La gente se reunía en torno a la mesa como una celebración de la familia; hoy la celebración se ha quedado en la mesa, es decir, en la glotonería. Antes la gente se congregaba en una ceremonia de media noche para celebrar el nacimiento de la luz; hoy se congrega también, pero la luz que celebra es la de las tiendas, y la ceremonia de media noche la ofician los esperpentos de la televisión.
Recibo felicitaciones y no entiendo por qué. Seguramente quienes me las formulan repiten un antiguo gesto cuyo contenido hace tiempo que desapareció. La gente se felicitaba antes por el tiempo nuevo que propiciaba el solsticio de invierno. Era la alegría por renacer de la oscuridad. Pero ahora la oscuridad no existe. O quieren hacernos creer que no existe. Y la felicidad que nos desean es postiza, como la del payaso que ríe aunque todo se haya hundido a su alrededor.
Ahora que hemos destruido los mitos, no deberíamos dejar que, en su nombre, se instalaran los impostores. No llamo a dejar de comprar de modo absoluto. Sería ridículo.
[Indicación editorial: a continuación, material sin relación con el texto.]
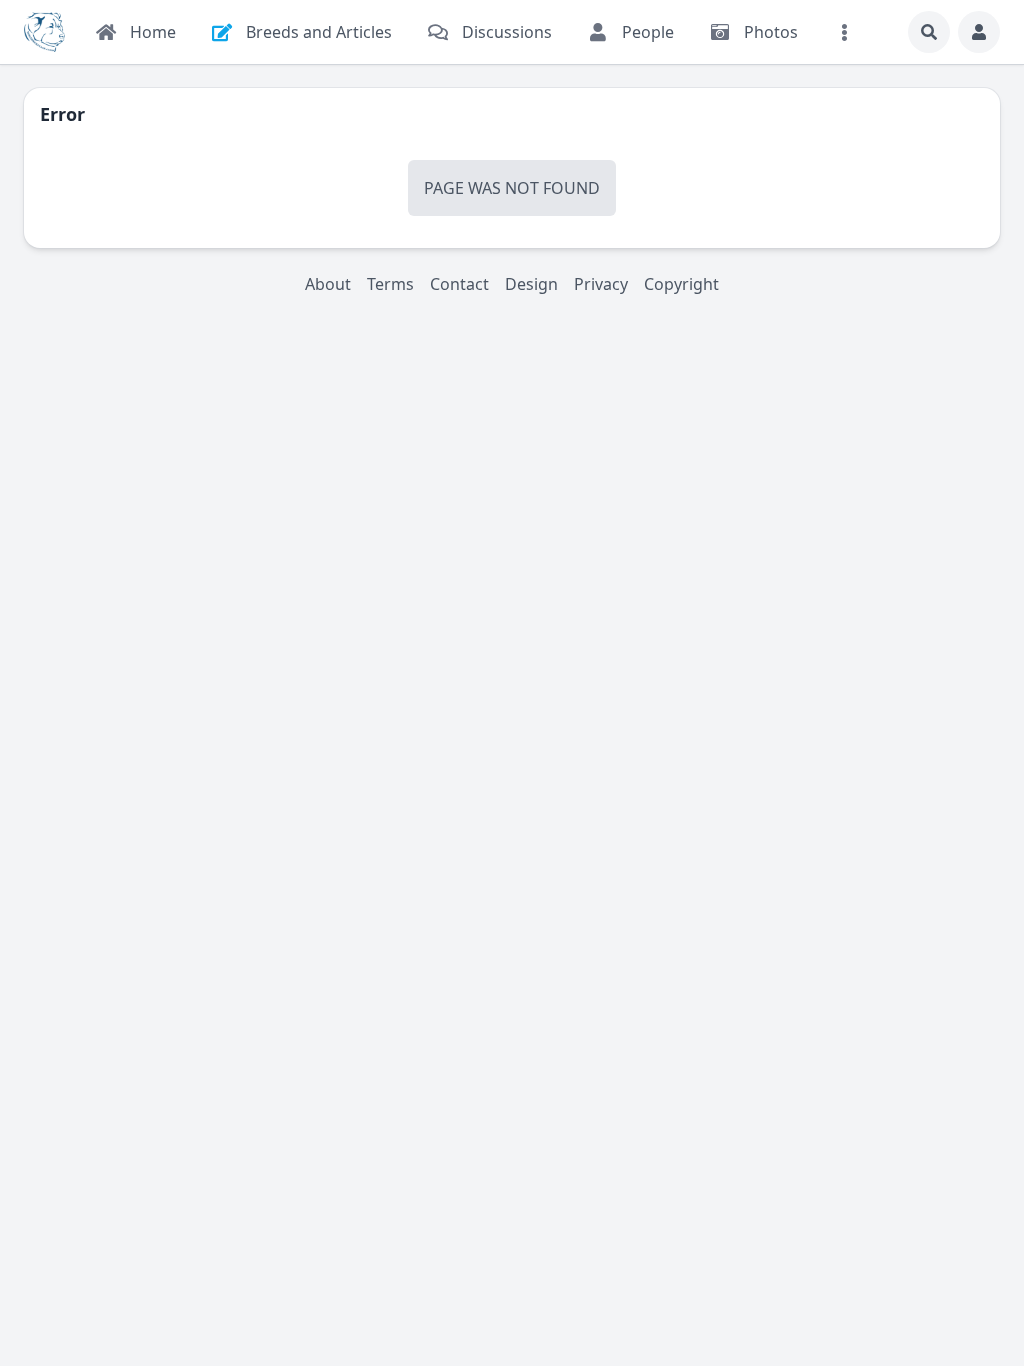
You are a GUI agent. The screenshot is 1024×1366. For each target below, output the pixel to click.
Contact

La comida y los regalos tienen su simbología. Llamo a que las compras no sean el fin último; que la felicidad de comprar no sustituya a la felicidad de vivir.
En Un cuento de navidad, ese maravilloso relato de Dickens, el espíritu navideño vence al materialista Mr. Scrooge. En la actualidad, es Mr. Scrooge quien ha vencido al espíritu navideño. Hemos abandonado el vivir por el tener. Y el espíritu de la navidad yace enterrado como las ciudades milenarias.
Nuestros ilustrados no han aprendido aún hasta qué punto son necesarios los mitos, y por eso no han sabido alumbrar una navidad pagana que neutralice la navidad de los mercachifles.
Una navidad pagana subrayaría los impulsos de solidaridad que circulan atenuados durante el resto del año; derribaría, al menos simbólicamente y a modo de un impulso irrefrenable, las barreras de la riqueza, de los países, de las religiones, para señalar hasta qué punto somos todos iguales; propiciaría un recogimiento en nosotros mismos y un balance de nuestras vidas… Y, para ello, debería acuñar ceremonias y mitos nuevos que nos rescataran de los falsos seductores. Una noche sin televisión, por ejemplo. Despojarse para dar, en lugar de llenarse para reventar. Más actos colectivos de apoyo a los sentimientos altruistas. Menos luces artificiales y más luz interior. Más compañía y menos soledad dorada. Más palabras y menos petardos.
Todo antes que este enajenamiento en el que los mensajes sabios son sustituidos por los apelativos interesados de los anuncios, los cantos de alegría por los altavoces edulcorados de los comercios, la reunión en el hogar por los restaurantes ruidosos, la reflexión personal por los cotillones, la ilusión por los objetos, el misterio y la belleza por los anuncios de cava.
Comprendo que haya quienes odian la navidad. Al menos esta navidad. Tanta alegría sin contenido produce una inmensa tristeza. Es como una danza medieval, en la que todos bailan para olvidar la peste que está a punto de llevárselos. Triste navidad ésta. Navidad estúpida.